What’s also notable about young voters is that — despite the historical penalty typically paid by the party in power — Democrats actually increased their vote share among those under 30, winning 65 percent of them, up from 62 percent in 2020, according to Catalist modeling of voter-file data.
Combined with 2018, it’s the first time Democrats have exceeded 60 percent among young voters in two consecutive midterms. The Catalist report suggests that young voters may be uniquely turned off by Trump’s version of the Republican Party, in an inverse of how voters who came of age during Franklin Roosevelt and Ronald Reagan’s administrations tended to remain Democrats and Republicans, respectively, throughout their lives.
Women voters propelled Democrats in contested races
Nationally, women voters in 2022 shifted slightly to Republicans by about 2 points, about half the margin of the shift among men, 4 points.
But in the most competitive races, Democrats increased their vote share among women by 2 points — and 4 points among women without a college degree — the Catalist report shows.
“It is plausible that Democrats were successful in convincing this segment of voters that choice was on the ballot, leading to marginal gains that secured important wins,” the report says.
Democrats actually made limited inroads with non-college voters
For much of the past two decades, the phenomenon that has best explained our politics has been the realignment of white voters along educational lines. Trump accelerated the movement of less-educated voters to the GOP, but it was already well under way when George W. Bush and Barack Obama were on the ballot.
But Catalist’s findings are a bit counterintuitive. They found that Democratic candidates in competitive races won 40 percent of white voters without a college degree, up from 36 percent in 2020. By contrast, Democrats’ share of white college graduates in those contests dipped from 53 percent in 2020 to 51 percent in 2022.
“This was a somewhat surprising result given both the prominent role education polarization has had in recent elections and the lack of such a trend in other data sources, such as the exit poll,” the report says, citing precinct election result data showing Democratic candidates in 2022 outperforming Biden’s 2020 vote in places with higher numbers of non-college white voters.

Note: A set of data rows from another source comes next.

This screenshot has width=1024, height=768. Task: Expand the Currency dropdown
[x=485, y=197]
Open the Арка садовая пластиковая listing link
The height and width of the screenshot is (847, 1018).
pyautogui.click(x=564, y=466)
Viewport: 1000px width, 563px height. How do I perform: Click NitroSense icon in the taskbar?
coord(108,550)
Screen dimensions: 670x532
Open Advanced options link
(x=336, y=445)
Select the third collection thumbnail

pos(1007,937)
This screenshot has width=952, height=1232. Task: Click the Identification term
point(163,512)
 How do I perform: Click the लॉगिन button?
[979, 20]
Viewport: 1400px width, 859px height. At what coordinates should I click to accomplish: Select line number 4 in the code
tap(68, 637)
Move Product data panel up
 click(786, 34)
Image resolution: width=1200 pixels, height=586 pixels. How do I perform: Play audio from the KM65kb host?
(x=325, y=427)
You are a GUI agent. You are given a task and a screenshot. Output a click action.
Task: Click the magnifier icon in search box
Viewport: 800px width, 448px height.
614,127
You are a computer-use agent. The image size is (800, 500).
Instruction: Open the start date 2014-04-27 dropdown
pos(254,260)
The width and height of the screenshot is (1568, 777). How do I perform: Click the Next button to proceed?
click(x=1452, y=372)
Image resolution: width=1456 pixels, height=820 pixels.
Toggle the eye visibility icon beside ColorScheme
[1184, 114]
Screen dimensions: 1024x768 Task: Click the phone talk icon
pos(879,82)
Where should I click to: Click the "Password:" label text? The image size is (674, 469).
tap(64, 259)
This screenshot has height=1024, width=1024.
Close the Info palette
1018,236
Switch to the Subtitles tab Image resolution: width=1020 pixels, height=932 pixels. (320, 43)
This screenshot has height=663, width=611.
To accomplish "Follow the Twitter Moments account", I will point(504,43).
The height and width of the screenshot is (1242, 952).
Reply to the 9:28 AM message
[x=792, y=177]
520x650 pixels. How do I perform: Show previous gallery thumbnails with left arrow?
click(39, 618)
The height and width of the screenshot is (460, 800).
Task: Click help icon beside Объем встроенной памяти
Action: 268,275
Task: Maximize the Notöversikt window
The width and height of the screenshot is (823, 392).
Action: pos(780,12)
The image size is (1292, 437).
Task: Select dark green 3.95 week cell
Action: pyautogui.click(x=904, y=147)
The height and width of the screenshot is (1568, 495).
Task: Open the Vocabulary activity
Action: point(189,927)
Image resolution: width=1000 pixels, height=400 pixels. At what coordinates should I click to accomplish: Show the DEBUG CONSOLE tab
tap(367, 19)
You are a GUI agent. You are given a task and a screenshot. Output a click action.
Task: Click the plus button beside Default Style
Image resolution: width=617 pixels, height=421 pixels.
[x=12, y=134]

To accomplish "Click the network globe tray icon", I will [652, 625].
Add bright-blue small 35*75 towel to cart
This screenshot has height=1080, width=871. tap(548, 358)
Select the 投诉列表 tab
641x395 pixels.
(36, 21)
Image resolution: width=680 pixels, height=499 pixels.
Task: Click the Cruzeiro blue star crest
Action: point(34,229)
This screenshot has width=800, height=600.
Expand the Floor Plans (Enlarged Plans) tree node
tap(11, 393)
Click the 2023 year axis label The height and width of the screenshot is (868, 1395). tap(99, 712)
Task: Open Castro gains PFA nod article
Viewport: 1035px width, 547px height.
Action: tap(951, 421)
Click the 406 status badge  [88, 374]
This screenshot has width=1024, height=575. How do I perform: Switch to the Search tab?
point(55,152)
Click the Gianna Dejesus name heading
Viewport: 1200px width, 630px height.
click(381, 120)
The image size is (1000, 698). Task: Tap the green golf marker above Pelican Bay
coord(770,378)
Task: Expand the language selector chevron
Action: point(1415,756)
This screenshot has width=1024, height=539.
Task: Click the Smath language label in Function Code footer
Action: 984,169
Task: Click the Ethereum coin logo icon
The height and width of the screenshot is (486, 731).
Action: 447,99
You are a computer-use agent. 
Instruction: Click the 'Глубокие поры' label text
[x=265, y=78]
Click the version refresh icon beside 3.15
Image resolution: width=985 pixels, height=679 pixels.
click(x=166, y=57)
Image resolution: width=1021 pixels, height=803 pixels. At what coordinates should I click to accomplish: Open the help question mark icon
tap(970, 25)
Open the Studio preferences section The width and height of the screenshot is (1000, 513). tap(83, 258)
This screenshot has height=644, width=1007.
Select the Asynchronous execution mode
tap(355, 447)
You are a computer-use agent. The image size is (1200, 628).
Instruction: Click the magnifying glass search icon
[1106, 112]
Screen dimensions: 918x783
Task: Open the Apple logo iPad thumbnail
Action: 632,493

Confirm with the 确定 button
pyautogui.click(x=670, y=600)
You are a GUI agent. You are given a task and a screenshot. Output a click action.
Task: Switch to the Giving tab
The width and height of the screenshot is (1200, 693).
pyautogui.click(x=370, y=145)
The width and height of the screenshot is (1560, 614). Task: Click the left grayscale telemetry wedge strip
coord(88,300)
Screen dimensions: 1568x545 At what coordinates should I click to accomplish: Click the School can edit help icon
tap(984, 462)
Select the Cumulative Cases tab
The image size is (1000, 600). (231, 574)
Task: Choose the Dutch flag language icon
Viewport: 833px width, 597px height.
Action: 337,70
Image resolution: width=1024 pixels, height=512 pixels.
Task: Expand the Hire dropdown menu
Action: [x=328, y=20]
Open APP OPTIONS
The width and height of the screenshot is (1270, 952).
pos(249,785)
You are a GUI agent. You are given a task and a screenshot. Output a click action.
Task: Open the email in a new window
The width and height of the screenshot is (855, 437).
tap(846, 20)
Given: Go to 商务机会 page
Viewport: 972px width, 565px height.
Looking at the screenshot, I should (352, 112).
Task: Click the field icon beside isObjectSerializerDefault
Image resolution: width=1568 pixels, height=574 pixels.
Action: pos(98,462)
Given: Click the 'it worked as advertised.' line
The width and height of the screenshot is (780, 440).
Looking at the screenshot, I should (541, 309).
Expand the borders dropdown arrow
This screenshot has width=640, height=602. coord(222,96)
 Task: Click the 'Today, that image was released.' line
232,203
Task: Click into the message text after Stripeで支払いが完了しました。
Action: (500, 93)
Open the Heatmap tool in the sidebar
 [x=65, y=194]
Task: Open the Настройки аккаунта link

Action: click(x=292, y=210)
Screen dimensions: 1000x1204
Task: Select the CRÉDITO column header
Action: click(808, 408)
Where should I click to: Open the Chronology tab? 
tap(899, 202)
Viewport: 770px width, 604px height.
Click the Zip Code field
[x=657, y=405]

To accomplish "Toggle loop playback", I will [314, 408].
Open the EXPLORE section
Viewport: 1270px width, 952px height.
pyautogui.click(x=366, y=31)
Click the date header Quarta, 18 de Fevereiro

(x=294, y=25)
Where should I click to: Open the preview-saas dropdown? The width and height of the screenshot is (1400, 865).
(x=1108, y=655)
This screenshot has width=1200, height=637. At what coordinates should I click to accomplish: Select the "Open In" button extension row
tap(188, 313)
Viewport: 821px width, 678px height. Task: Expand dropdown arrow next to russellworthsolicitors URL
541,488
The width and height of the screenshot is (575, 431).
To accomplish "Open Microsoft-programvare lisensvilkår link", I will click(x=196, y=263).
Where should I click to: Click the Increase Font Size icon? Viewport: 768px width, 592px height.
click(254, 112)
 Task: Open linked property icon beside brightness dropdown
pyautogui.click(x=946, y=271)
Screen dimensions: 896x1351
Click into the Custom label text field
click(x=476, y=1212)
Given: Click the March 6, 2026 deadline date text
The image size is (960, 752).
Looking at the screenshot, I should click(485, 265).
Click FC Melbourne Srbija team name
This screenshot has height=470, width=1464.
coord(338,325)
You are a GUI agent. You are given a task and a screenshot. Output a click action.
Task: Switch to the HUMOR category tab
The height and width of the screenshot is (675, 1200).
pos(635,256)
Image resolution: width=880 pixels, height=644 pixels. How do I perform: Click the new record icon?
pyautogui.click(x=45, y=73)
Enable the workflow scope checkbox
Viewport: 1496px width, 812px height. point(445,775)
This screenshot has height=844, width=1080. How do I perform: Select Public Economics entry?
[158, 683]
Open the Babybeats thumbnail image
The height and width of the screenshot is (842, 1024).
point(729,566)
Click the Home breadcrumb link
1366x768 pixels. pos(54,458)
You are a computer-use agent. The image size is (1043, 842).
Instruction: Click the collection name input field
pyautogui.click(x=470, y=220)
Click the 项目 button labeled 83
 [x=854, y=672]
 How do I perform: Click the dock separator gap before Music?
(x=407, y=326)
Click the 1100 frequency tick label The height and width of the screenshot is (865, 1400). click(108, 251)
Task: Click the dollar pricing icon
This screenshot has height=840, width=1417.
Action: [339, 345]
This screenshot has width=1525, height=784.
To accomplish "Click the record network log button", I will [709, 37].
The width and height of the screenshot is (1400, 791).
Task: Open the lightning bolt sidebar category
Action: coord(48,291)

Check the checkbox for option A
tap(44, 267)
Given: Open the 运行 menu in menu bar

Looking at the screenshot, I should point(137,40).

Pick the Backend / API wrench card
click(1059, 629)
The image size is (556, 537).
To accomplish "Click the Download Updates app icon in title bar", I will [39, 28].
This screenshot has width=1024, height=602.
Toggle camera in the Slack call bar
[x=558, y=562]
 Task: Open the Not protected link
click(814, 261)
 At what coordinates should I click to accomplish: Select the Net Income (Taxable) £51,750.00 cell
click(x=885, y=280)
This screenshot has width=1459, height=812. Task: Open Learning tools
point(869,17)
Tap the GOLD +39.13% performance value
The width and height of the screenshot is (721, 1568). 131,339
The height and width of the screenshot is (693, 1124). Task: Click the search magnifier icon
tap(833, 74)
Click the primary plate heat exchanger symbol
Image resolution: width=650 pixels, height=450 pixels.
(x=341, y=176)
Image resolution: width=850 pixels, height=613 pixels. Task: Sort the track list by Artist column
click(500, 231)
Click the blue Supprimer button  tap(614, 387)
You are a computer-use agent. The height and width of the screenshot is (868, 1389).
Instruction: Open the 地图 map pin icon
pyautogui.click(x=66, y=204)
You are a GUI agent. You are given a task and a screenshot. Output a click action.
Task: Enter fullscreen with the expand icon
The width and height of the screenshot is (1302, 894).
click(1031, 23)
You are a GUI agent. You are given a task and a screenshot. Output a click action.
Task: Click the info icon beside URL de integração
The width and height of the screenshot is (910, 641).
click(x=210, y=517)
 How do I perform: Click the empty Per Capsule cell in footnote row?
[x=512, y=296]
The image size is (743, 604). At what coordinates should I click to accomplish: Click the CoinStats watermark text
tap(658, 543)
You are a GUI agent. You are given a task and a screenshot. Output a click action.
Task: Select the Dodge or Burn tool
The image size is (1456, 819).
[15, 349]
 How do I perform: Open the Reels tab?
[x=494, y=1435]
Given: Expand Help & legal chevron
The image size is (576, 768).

A warning sign with Black voters
Black voters remain the most loyal members of Democrats’ coalition, but there are signs of fraying. Democratic candidates won 88 percent of Black voters in 2022, down from 91 percent in 2020. Some of the biggest slides came among younger Black voters, a group that’s less likely to approve of Biden’s job performance than other Democratic-friendly cohorts.
And Black voters made up 10 percent of the midterm electorate, down from 12 percent in the 2020 presidential election.
There were some bright spots for Democrats: Democrats ran stronger among Black voters in Georgia and North Carolina, states where top-of-the-ticket Democratic candidates were African Americans.
The report also finds consistent support for Democrats among Latino voters, who represent a smaller share of the electorate, about 8 percent. Catalist estimates that Democrats won 62 percent of Latino voters in 2022, unchanged from 2020.